Francisco de Sales se encontró en su camino con un alma excepcional: santa Juana Fremiot de Chantal. Entre los dos surgió una honda amistad, ejemplo típico de equilibrio afectivo entre dos almas que caminan hacia Dios. Juntos fundaron la Orden de la Visitación, que consiguió pronto óptimos frutos.

Su vida era muy intensa. En París se encontró con Vicente de Paúl, que diría después: «¡Qué bueno será Dios, cuando tanta suavidad hay en Francisco!».
Vuelve a su diócesis y, al llegar a Lyon, se sintió desfallecer. Allí rindió su alma con la calma y serenidad de toda su vida. Era el 28 de diciembre de 1622, a los 56 años de edad. Sus restos fueron trasladados a la catedral de Annecy. Hoy reposan, cerca de la cofundadora, en el monasterio de la Visitación, que domina el bello paisaje del lago y la ciudad. Canonizado en 1665, fue declarado doctor por el beato Pío IX, el año 1877.

Santos son aquéllos que guardaron toda la agresividad para sí mismos, suele decirse. Eso fue Francisco de Sales: exigente consigo mismo y ejemplo de moderación y de equilibrio para los demás. Es el santo de la dulzura, el apóstol de la amabilidad. «El más dulce de los hombres y el más amable de los santos», a pesar de su fuerte temperamento. Se cuenta que, al hacerle la autopsia, encontraron su hígado endurecido como una piedra, explicable por la violencia que se había hecho aquel hombre de fuerte carácter, que era en el trato todo delicadeza y suavidad. «En los negocios más graves derramaba palabras de afabilidad cordial; oía a todos apaciblemente, siempre dulce y humilde», afirma la cofundadora, que le conocía bien.
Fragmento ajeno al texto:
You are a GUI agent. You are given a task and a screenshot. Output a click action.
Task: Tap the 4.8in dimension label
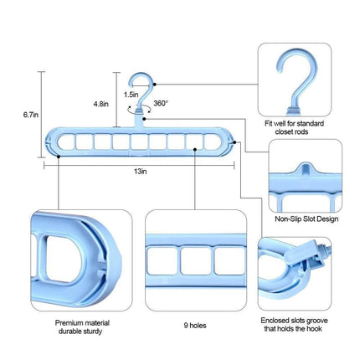100,104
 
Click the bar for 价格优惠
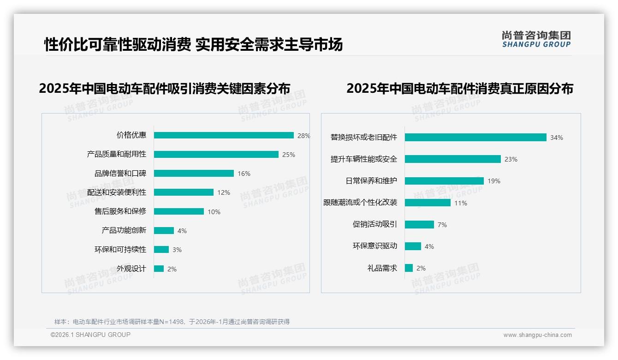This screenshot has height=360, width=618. (x=224, y=135)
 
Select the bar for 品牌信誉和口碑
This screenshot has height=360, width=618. (x=194, y=173)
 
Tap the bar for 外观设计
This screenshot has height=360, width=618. (x=159, y=269)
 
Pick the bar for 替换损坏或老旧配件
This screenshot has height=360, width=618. (x=475, y=137)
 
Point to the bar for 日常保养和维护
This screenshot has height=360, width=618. (x=444, y=181)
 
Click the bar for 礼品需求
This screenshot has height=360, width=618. (x=409, y=268)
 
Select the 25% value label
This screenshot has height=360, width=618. (x=289, y=155)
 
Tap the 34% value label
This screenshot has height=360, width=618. (x=556, y=138)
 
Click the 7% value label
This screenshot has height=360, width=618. (x=442, y=225)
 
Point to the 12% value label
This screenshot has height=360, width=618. (x=224, y=192)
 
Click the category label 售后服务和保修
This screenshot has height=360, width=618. (x=120, y=211)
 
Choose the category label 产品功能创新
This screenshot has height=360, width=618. (x=124, y=230)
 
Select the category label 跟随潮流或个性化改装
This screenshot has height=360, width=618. (x=360, y=203)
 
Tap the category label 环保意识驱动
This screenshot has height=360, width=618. (x=375, y=246)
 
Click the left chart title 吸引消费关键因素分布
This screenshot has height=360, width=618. (x=165, y=89)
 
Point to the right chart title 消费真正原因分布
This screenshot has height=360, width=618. (x=459, y=89)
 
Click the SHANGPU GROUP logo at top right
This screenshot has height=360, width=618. (x=536, y=39)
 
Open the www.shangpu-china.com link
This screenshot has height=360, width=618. (x=537, y=335)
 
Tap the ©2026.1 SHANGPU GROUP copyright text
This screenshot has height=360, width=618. (x=90, y=335)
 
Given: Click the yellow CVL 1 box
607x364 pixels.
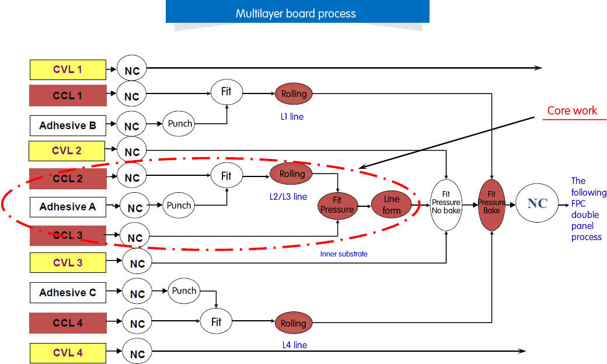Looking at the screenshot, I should [68, 70].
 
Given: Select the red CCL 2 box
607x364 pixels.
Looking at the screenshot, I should [68, 178].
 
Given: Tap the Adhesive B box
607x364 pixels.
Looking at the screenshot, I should [68, 126].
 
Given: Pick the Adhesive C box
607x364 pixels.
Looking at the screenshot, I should [68, 293].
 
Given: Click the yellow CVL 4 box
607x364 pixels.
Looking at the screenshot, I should [68, 353].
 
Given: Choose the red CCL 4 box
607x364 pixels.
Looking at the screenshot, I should [68, 323].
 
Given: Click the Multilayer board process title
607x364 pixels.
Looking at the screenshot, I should [296, 13].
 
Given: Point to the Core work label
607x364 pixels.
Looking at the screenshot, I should [572, 111].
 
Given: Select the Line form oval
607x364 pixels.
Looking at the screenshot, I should [392, 204].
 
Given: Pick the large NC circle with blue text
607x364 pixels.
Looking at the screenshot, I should [538, 204].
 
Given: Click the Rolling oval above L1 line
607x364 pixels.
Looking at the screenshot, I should [294, 93].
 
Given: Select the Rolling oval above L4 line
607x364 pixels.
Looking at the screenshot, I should [293, 323].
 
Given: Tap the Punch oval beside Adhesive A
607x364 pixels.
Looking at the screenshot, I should [179, 206].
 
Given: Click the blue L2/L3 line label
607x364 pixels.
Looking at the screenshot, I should [284, 197].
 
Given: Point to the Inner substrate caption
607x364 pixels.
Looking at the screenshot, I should [344, 254].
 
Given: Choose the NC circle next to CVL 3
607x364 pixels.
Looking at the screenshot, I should [137, 264].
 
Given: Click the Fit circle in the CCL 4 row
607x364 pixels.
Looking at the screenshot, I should [216, 322].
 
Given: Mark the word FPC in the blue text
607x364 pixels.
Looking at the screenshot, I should [579, 203].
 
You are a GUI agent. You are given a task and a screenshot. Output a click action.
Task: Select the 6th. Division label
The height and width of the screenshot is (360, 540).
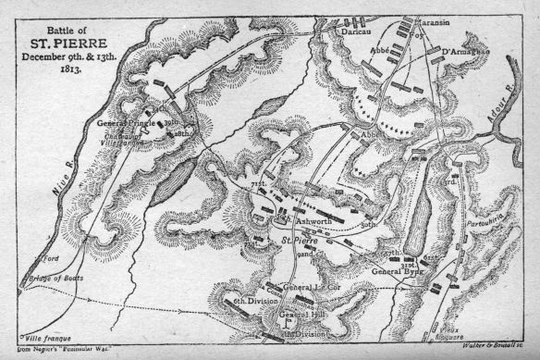pos(252,303)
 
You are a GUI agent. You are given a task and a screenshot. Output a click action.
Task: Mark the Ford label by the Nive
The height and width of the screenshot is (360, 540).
pos(38,258)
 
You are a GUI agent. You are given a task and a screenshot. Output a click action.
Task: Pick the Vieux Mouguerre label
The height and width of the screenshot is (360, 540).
pos(455,332)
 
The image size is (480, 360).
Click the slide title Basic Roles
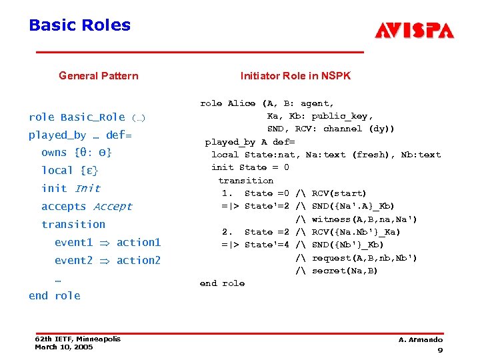point(79,26)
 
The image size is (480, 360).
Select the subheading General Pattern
point(99,76)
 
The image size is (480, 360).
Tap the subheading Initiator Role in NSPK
point(295,76)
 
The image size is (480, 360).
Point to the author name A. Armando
point(421,340)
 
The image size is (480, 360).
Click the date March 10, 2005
point(64,347)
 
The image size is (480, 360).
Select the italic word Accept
point(113,207)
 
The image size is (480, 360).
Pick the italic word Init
point(87,189)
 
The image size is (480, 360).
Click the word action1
point(139,242)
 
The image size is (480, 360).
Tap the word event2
point(73,260)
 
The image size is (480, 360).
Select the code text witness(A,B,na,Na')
point(365,219)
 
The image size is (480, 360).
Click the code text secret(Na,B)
point(345,271)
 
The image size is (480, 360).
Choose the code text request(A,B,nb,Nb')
point(365,258)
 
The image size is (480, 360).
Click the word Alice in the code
point(241,103)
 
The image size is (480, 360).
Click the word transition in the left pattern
point(73,225)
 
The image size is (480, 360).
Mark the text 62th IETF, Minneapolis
point(78,339)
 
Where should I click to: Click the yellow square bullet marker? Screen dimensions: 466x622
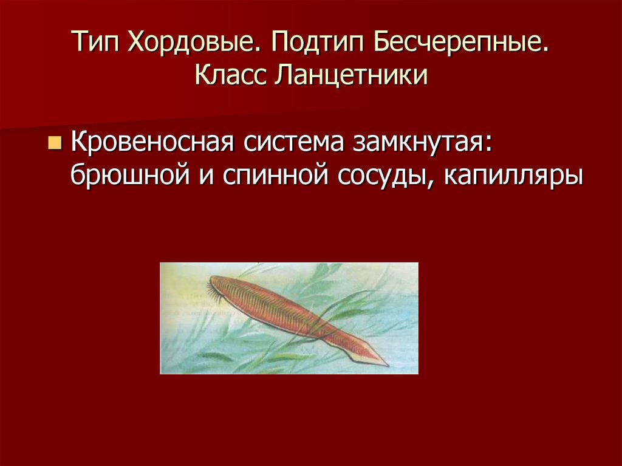click(x=55, y=144)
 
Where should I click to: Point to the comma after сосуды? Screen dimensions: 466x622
click(x=436, y=182)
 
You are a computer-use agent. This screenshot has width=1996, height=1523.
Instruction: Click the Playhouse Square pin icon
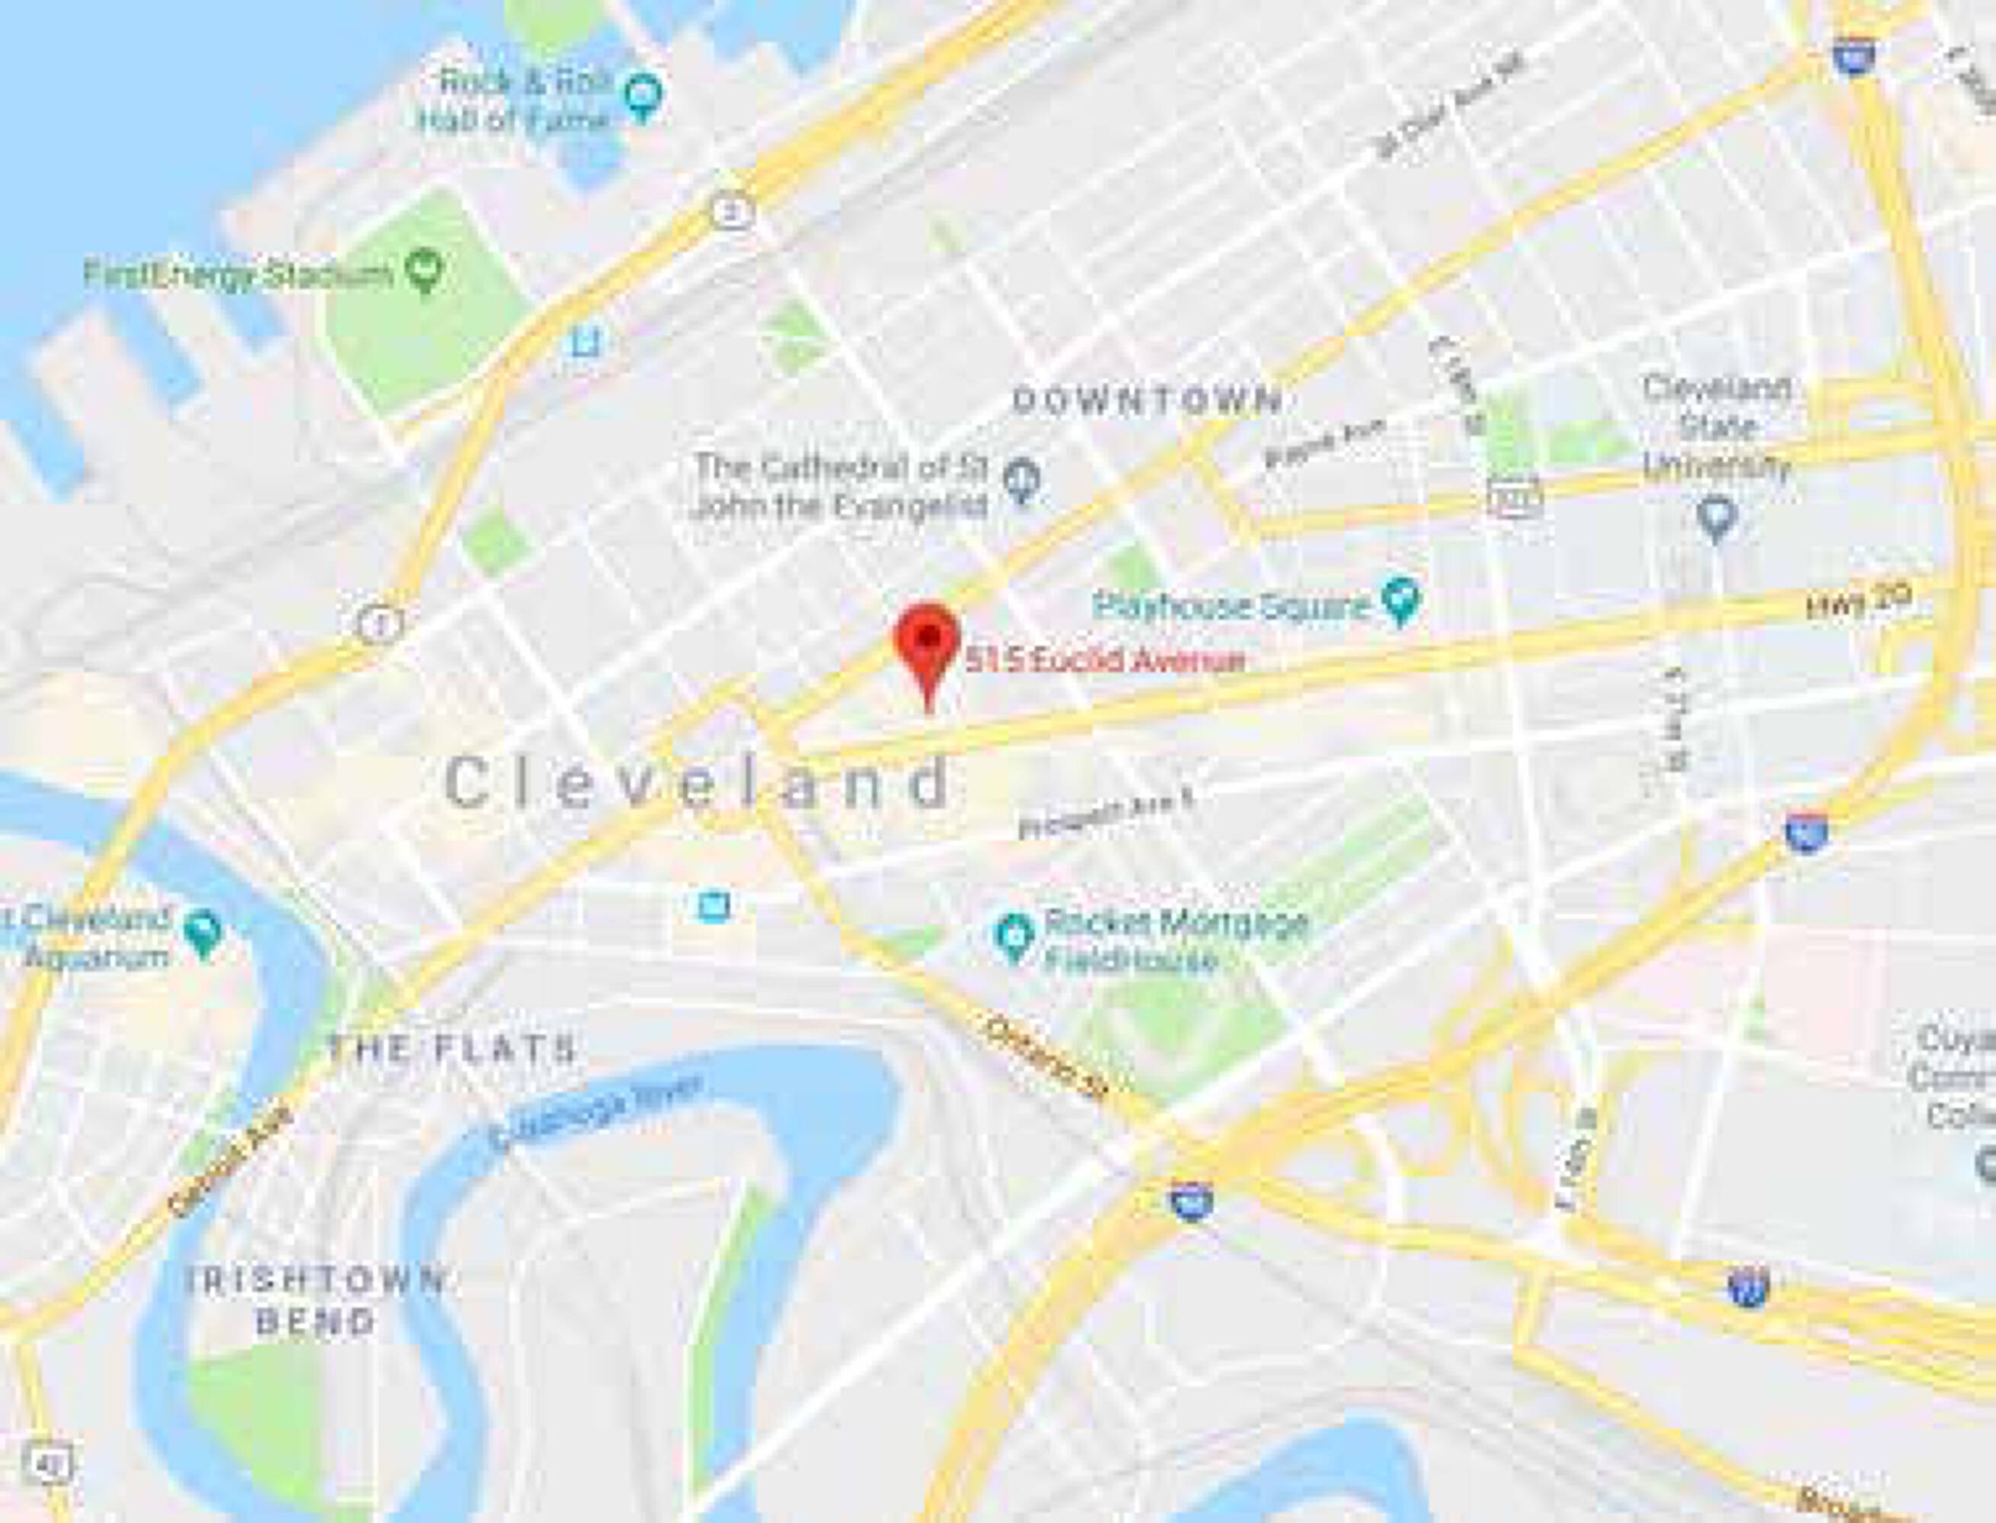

El estilo afable y caritativo que utilizaba para atraer almas a la Iglesia Católica, queda reflejado en lo que manifestó una vez a santa Juana de Chantal: «Yo he repetido con frecuencia que la mejor manera de predicar a los herejes es el amor, aun sin decir una sola palabra de refutación contra sus doctrinas».
La influencia de san Francisco de Sales en la espiritualidad ha sido enorme. Cuando san Juan Bosco buscó protector para su familia religiosa, lo encontró en él, y por eso su obra se llama salesiana. Es patrono de los periodistas católicos.